From the Guidelines
The interaction between ACE inhibitors (ACEIs) or angiotensin receptor blockers (ARBs) with aspirin is clinically significant, but the benefits of combining these medications for patients with established cardiovascular disease, heart failure, or diabetic nephropathy typically outweigh the potential reduction in antihypertensive efficacy, as supported by the 2022 AHA/ACC/HFSA guideline for the management of heart failure 1. When used together, aspirin may partially reduce the beneficial effects of ACEIs and ARBs on blood pressure control and cardiovascular protection. This occurs because aspirin inhibits prostaglandin synthesis, which partially counteracts the vasodilatory effects of ACEIs and ARBs. However, this interaction is generally modest at low aspirin doses (75-100 mg daily) commonly used for cardiovascular prevention, and the combination remains safe and appropriate for most patients with cardiovascular disease. Some key points to consider when using ACEIs or ARBs with aspirin include:
- Monitoring blood pressure closely after initiating or changing doses of either medication to ensure adequate blood pressure control is maintained
- Using the lowest effective dose of aspirin to minimize potential interactions
- Considering alternative antiplatelet agents, such as clopidogrel, in patients who require high doses of aspirin or have a history of bleeding complications
- Being aware of the potential for increased risk of bleeding when combining ACEIs or ARBs with aspirin, particularly in patients with renal insufficiency or those taking other medications that increase the risk of bleeding. According to the 2009 focused update incorporated into the ACC/AHA 2005 guidelines for the diagnosis and management of heart failure in adults, retrospective analyses of large-scale clinical trials have suggested that aspirin might interfere with the benefits of ACE inhibition in patients with HF by inhibiting kinin-mediated prostaglandin synthesis 1. However, the 2022 AHA/ACC/HFSA guideline for the management of heart failure suggests that the benefits of combining ACEIs or ARBs with aspirin outweigh the potential risks, and that these medications should be used together in patients with established cardiovascular disease, heart failure, or diabetic nephropathy 1.
From the Research
Interaction of ACEI and ARB with Aspirin
- The interaction between aspirin and angiotensin-converting enzyme (ACE) inhibitors has been studied to determine whether the prostacyclin-inhibiting properties of aspirin counteract the bradykinin-induced prostacyclin-stimulating effects of ACE inhibitors 2.
- Studies have shown that low-dose aspirin (80-100 mg) may not have a significant adverse effect on the beneficial effects of ACE inhibitors in heart failure patients, but higher doses of aspirin (325 mg) may attenuate the vasodilatory actions of ACE inhibitors 2.

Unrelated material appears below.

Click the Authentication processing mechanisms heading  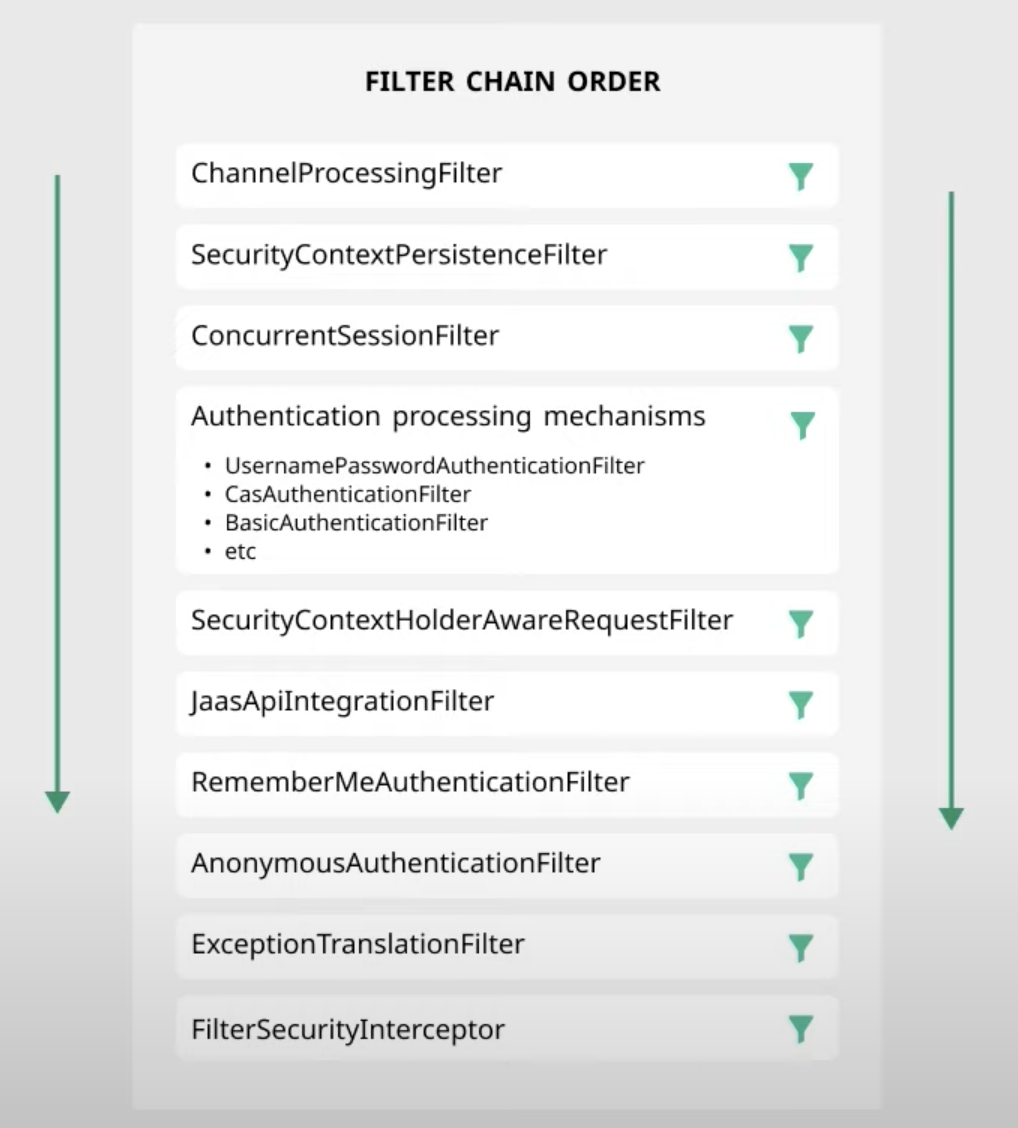click(448, 416)
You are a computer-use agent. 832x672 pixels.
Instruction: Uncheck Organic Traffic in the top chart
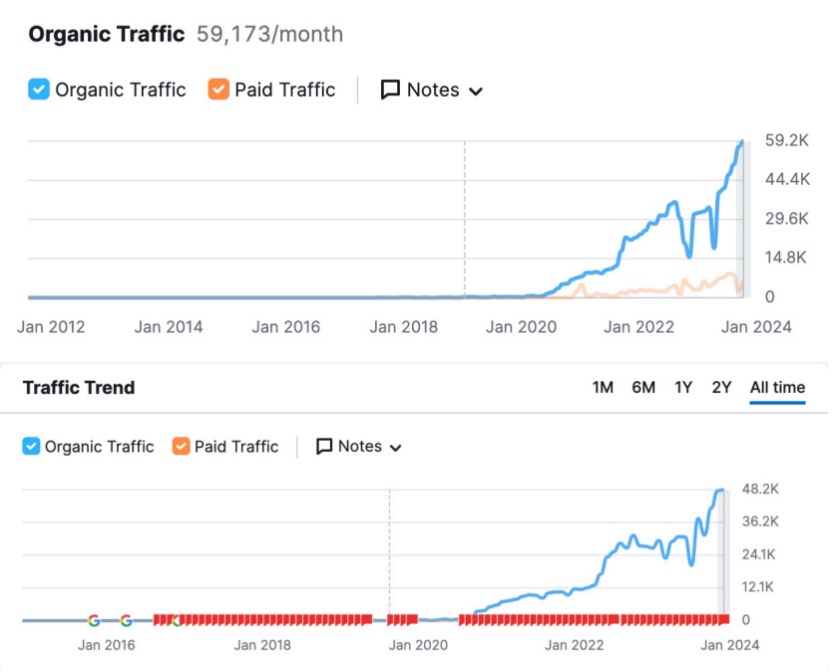(39, 90)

- A retrospective subgroup analysis of the CONSENSUS II study found that the 6-month mortality rate of patients with acute myocardial infarction who received enalapril and aspirin was higher than the combined mortality rates of patients receiving enalapril or aspirin alone, suggesting a negative interaction between aspirin and ACE inhibitors 2.
- However, the CATS study found that low-dose aspirin (80 or 100 mg) did not attenuate the beneficial effects of captopril after acute myocardial infarction 2.
- There is limited evidence on the interaction between aspirin and angiotensin receptor blockers (ARBs), but studies suggest that ARBs may have a similar effect to ACE inhibitors in patients with hypertension and heart failure 3, 4.
Mechanism of Interaction
- ACE inhibitors decrease the breakdown of bradykinin, a potent vasodilator that stimulates the formation of vasodilatory prostaglandins such as prostacyclin 2.
- Aspirin inhibits the enzyme cyclooxygenase, which decreases the production of prostaglandins, including prostacyclin 2.
- The interaction between aspirin and ACE inhibitors may be related to the balance between the prostacyclin-inhibiting effects of aspirin and the bradykinin-induced prostacyclin-stimulating effects of ACE inhibitors 2.
Clinical Implications
- The use of aspirin and ACE inhibitors or ARBs should be carefully considered in patients with heart failure and hypertension, taking into account the potential benefits and risks of each medication 2, 3, 4.
- Patients with chronic renal insufficiency may be at increased risk of hyperkalemia when using ACE inhibitors or ARBs, and serum potassium monitoring is recommended 4.
- The choice between ACE inhibitors and ARBs should be based on individual patient characteristics and clinical circumstances, including the presence of heart failure, hypertension, and renal disease 3, 4.